Call me Zebra by Azareen Van der Vliet Oloomi
I saw Azareen Van der Vliet Oloomi speak at the Bay Area Book Festival in 2017, and she was so eloquent and intelligent in the panel she was speaking on that I felt I had no choice but to purchase her novel. The panel was concerning the “value” of female protagonists—Oloomi made it clear that the fact that there needed to be a panel to confirm the value of female heroes was absolutely preposterous. Zebra, the protagonist of this epic of exile, would probably say something similar. She is a highly intelligent, critical, and wild narrator, insistent on the artistic values of all of her decisions, most of which are in an effort to retrace her family’s history which led to her exile from Iran. Thus, on the onset of her father’s death, Zebra sets off on a personal journey, hoping to write a literary manifesto by the end of her travels.

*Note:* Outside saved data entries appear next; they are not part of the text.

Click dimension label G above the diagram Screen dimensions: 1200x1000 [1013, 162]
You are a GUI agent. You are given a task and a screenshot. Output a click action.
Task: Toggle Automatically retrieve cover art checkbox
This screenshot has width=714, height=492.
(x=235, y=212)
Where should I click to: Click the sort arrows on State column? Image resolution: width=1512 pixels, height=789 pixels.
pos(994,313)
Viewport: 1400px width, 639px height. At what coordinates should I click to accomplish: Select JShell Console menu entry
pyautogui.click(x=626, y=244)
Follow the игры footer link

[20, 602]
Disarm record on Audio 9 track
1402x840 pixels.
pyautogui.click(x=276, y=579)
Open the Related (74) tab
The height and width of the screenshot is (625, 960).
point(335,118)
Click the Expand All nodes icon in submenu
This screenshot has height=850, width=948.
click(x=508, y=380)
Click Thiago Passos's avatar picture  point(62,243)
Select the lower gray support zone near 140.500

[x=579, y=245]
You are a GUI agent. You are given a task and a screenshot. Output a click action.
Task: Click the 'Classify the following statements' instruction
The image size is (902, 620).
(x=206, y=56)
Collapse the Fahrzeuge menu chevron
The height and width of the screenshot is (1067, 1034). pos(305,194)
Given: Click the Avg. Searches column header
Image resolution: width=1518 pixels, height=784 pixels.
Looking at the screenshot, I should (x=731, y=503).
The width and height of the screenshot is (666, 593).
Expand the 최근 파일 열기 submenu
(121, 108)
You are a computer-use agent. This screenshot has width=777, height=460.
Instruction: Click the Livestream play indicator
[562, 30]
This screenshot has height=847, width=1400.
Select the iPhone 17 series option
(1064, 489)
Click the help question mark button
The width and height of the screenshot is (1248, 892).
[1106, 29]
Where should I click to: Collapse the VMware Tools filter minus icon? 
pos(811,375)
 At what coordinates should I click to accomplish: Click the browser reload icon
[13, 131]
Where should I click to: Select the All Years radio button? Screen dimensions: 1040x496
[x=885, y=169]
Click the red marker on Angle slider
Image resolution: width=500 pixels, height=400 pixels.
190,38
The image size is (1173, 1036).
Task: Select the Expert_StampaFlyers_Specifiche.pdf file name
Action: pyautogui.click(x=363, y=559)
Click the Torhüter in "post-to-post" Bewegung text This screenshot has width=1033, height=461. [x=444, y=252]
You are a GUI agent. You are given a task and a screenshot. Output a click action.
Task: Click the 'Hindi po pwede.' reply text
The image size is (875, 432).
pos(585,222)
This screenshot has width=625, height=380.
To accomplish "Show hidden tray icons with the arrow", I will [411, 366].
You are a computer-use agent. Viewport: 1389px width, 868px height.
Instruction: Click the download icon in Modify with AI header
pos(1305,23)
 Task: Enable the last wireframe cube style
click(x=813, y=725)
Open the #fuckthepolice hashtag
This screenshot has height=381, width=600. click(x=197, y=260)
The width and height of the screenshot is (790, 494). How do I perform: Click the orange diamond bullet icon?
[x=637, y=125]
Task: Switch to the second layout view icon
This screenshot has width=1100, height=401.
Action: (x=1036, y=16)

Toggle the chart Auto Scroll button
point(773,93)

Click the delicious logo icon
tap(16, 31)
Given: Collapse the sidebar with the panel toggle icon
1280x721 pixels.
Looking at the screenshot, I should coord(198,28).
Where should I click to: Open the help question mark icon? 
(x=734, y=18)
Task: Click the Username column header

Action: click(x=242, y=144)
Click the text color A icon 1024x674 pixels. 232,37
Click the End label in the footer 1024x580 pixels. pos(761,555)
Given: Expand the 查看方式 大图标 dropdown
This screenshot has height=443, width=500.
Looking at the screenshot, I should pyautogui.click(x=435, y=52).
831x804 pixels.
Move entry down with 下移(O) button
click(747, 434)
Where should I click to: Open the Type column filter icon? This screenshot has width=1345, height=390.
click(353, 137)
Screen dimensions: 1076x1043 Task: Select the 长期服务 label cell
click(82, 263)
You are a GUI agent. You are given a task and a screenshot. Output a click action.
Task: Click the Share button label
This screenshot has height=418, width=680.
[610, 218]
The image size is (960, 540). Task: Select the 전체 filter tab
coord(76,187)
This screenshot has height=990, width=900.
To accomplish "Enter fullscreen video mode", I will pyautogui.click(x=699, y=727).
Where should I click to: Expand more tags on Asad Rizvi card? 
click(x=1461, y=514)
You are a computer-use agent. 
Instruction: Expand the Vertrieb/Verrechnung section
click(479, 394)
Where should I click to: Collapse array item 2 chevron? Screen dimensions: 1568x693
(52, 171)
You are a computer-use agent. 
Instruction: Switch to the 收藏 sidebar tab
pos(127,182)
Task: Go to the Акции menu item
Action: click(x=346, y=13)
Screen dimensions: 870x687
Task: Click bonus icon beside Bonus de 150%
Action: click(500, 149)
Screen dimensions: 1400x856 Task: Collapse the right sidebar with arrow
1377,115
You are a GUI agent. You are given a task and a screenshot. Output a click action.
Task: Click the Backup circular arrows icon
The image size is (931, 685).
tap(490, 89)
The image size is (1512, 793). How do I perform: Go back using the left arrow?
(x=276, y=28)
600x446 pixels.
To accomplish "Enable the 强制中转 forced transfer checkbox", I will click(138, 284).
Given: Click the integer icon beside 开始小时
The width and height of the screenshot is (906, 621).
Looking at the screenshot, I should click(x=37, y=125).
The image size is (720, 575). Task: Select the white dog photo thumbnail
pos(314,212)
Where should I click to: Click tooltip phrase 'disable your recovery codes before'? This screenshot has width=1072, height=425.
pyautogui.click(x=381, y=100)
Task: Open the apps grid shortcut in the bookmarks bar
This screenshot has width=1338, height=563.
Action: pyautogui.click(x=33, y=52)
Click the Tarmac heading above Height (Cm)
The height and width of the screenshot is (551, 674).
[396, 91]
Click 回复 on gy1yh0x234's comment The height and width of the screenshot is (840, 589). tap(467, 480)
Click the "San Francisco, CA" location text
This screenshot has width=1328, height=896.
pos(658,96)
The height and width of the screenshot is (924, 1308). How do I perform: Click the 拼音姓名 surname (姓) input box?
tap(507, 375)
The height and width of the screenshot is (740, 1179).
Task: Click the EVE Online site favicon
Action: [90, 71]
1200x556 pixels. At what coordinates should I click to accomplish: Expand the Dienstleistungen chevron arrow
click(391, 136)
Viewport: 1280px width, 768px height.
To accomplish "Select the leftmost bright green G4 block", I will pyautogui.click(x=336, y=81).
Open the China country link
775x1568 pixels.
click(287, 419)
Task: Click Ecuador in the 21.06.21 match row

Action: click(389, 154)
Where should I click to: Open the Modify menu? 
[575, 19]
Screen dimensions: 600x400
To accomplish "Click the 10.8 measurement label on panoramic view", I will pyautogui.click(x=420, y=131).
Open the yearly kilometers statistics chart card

This is a novel that, like Americanah, speaks to the value of love. Zebra does not seem to understand love and prefers to intellectualize her world. However, grappling with her new surroundings and her father’s death is too rich an emotional experience to deal with alone. Zebra’s Italian lover and whip smart compatriot Ludo is a vital character in Zebra’s self-exploration. Her tendency to dive into theories of art and literature throughout the novel is interrupted nicely with scenes with tender Ludo, who is simply asking to be included and considered in her world. Zebra’s lyrical and eloquent experience of exile only serves to remind her of all the chapters in history in which she and her people have been erased—Ludo is there to remind her that she is very much alive to him, and to their world. Though frustrating at times, Zebra is hilarious and erudite, and her account of this literary journey was exhilarating and exhausting. If Oloomi were to write again in Zebra’s voice, I wouldn’t be able to resist another journey with her at the mast.
So, with a dash of the chilly, lonely world of The Wall and a spoonful of the warm romance of Americanah these novels have kept me full and satisfied. Though I am looking forward to sitting down to eat with friends I haven’t seen in a while, a meal with Dune or Transit open beside my plate is still an experience worth the red sauce stains.
Gillian Perry is an MFA candidate in Fiction at The University of North Carolina at Greensboro.